▶ **Exercise materials**:
•••••
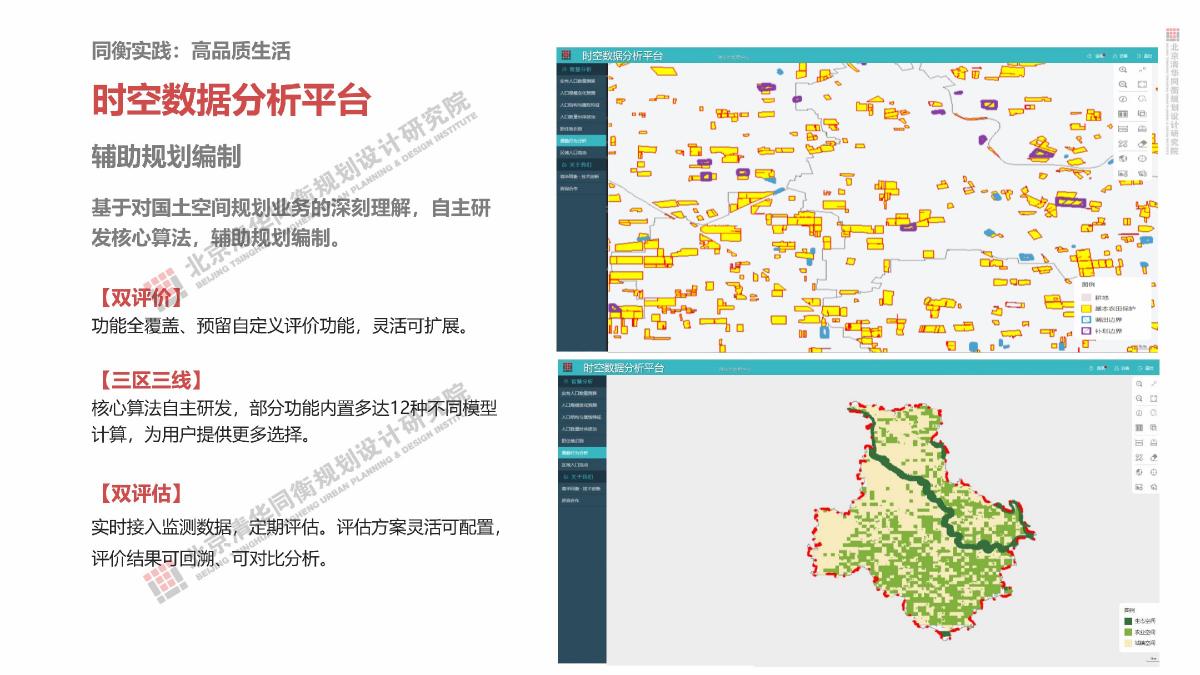Select the highlighted teal item in upper sidebar
This screenshot has height=675, width=1200.
[x=582, y=141]
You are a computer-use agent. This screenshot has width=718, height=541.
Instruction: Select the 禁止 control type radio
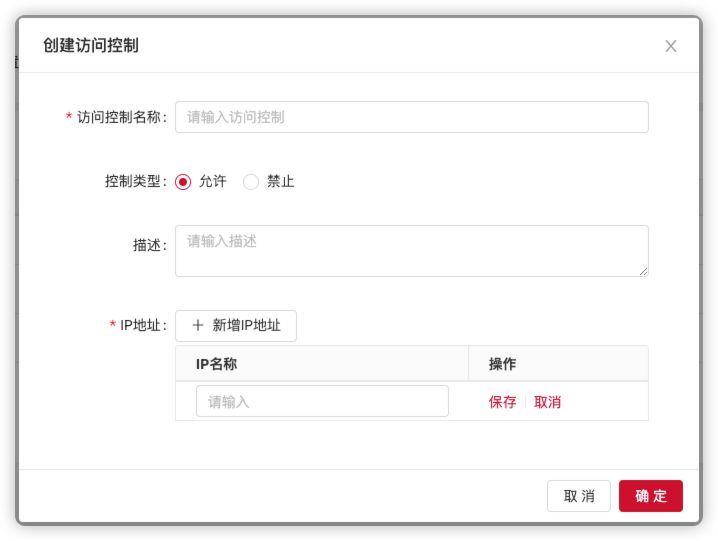[251, 182]
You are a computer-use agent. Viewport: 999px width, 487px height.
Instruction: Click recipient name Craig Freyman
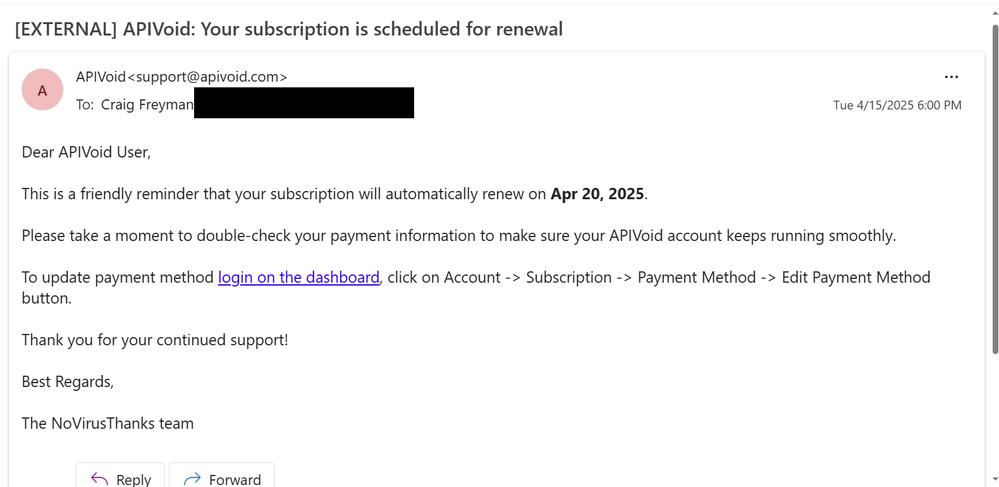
•••••
▶ **Exercise instructions**: Copy exactly the lines that run from the one containing "You are a computer-use agent. This" to the last line of the records, both included, and leave out every picture.

▶ **Task solution**:
You are a computer-use agent. This screenshot has width=718, height=541.
Instruction: Select the 禁止 control type radio
[251, 182]
You are a computer-use agent. Viewport: 999px width, 487px height.
Instruction: Click recipient name Craig Freyman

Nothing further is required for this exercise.